Ahna, are you overseas with work? Family? Do you think you will stay there? My own nosy ness, nothing to do with thinking it has affected your DD at all 🤣

ahna68 · 21/09/2022 13:05

We moved during lockdown - husband's home country and we had outgrown out London flat. DD1 was 18 months and DD2 a couple of months old, we had totally outgrown our tiny London flat and also were ready for a change from London. When we moved we had absolutely no idea about DD1 being ND, although I'm not sure it would have changed things at the time. Hard to say.

I now work here too (Amsterdam - no need for it to be secret!) and we have a nice home outside Amsterdam with more space than we would have had in London. It started out as a 3-5 year plan but increasingly I think that we may end up staying. It will depend a lot on DD1. I know people say that bilingualism has no effect on language but I still have a bit of an expectation that if she does become verbal, it will likely be in Dutch given that she's 5 days daycare and will be school here. And it's not the easiest language to move internationally with! If in a few years she is picking up English well too, that might change things.

For now, I'm happy enough here. Think it's a fairly good place to be from an autism perspective (except that they are extremely anti prescription - getting even an appointment to talk about melatonin has been hard). I struggle a bit with lots of the appointments being in Dutch but it has accelerated by learning I guess. We get a bit of help from DH family although not a lot. Quite used to being a bit of an independent bubble by now.
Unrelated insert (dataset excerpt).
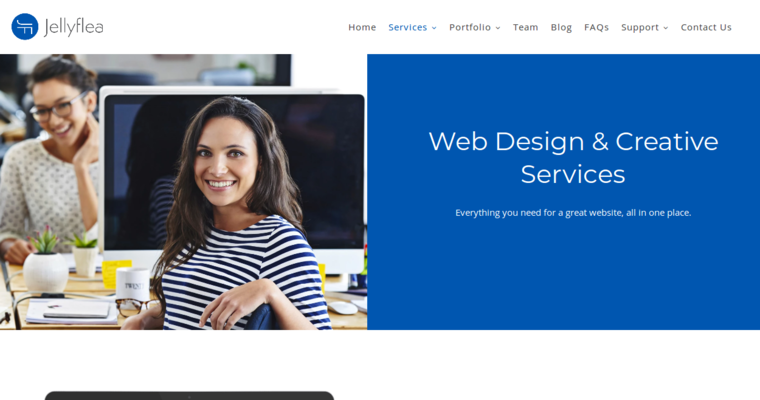
Task: Go to the Team page
Action: 525,27
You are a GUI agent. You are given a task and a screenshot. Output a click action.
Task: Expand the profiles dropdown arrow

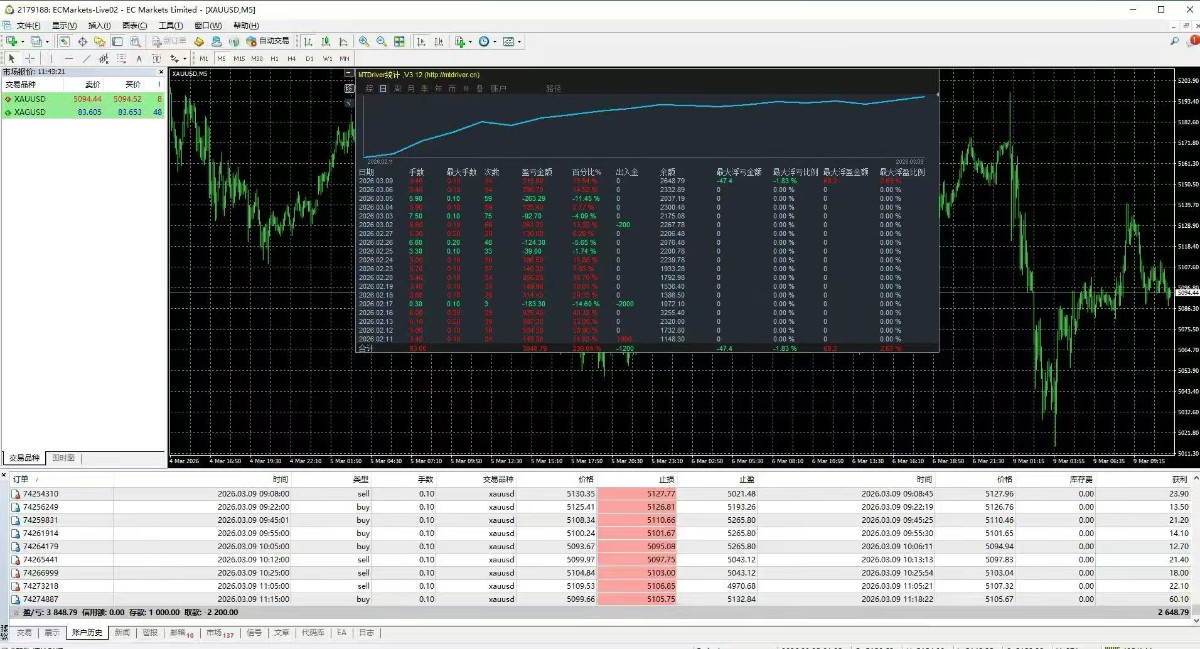coord(47,42)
carriebradshawwithlessshoes · 21/09/2022 13:23

Ah ok, well I’m impressed with your language acquisition!! I did an online speech course a little while ago and the SALT was very adamant that bilingualism didn’t cause or contribute to speech issues.
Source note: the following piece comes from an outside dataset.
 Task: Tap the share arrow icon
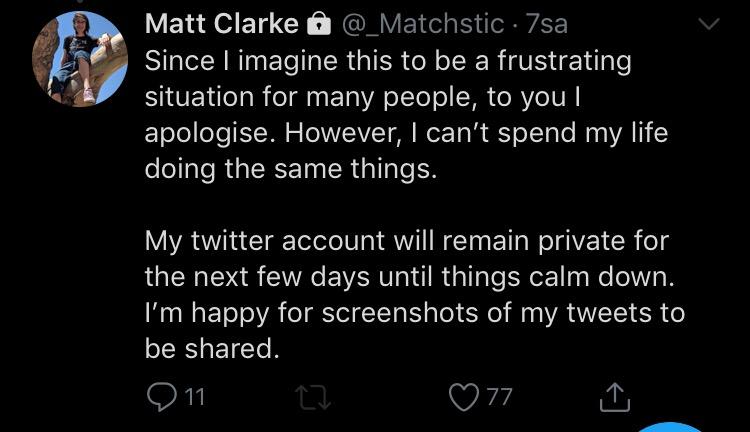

it sounds lovely and an opportunity to definitely take.

carriebradshawwithlessshoes · 21/09/2022 13:26

I have a good friend with 3 LOs, she lives in Geneva with her Spanish husband. She is English, the LOs chat on fluently in a mix of languages. I think if it is what they are introduced to (leaving aside any other language issues generally) it’s a natural progression.

openupmyeagereyes · 21/09/2022 13:26

I didn’t mean to provoke any bad feeling in anyone, I’m just naval gazing - perhaps not the best place to do so, sorry.

ahna I love Amsterdam. I’ve been there 5 or 6 times as I dated someone for a while who moved there for work. I don’t envy you trying to learn Dutch though!

We have had an appointment through for a video assessment with CAMHS. Bloody ridiculous. It’s quite soon, a week Monday, so I’m already worrying about how I’m going to talk to ds about it.

We had our forest school again, though mostly ds does his own thing. He had a good morning at school so so far, so good. The SALT is starting with him next week and OT too I think. All a step in the right direction.

carriebradshawwithlessshoes · 21/09/2022 13:44

Oh you haven’t Open, it’s an interesting discussion. And as always interesting to hear what others have to say. Good luck with the appointment!!!!!

SusanStoHelitsPoker · 21/09/2022 13:51

Nothing to apologise for @openupmyeagereyes. I often wonder about the impact of covid and school closures and DS getting scared of crowds etc. He struggled with mainstream before then but it all got significantly worse after. I wonder too if I should have kept him at his preschool that turned into a primary school instead of moving him to our catchment one. I did what I thought was best at the time and I suspect he would still have found mainstream incompatible in the long term. Makes you think though.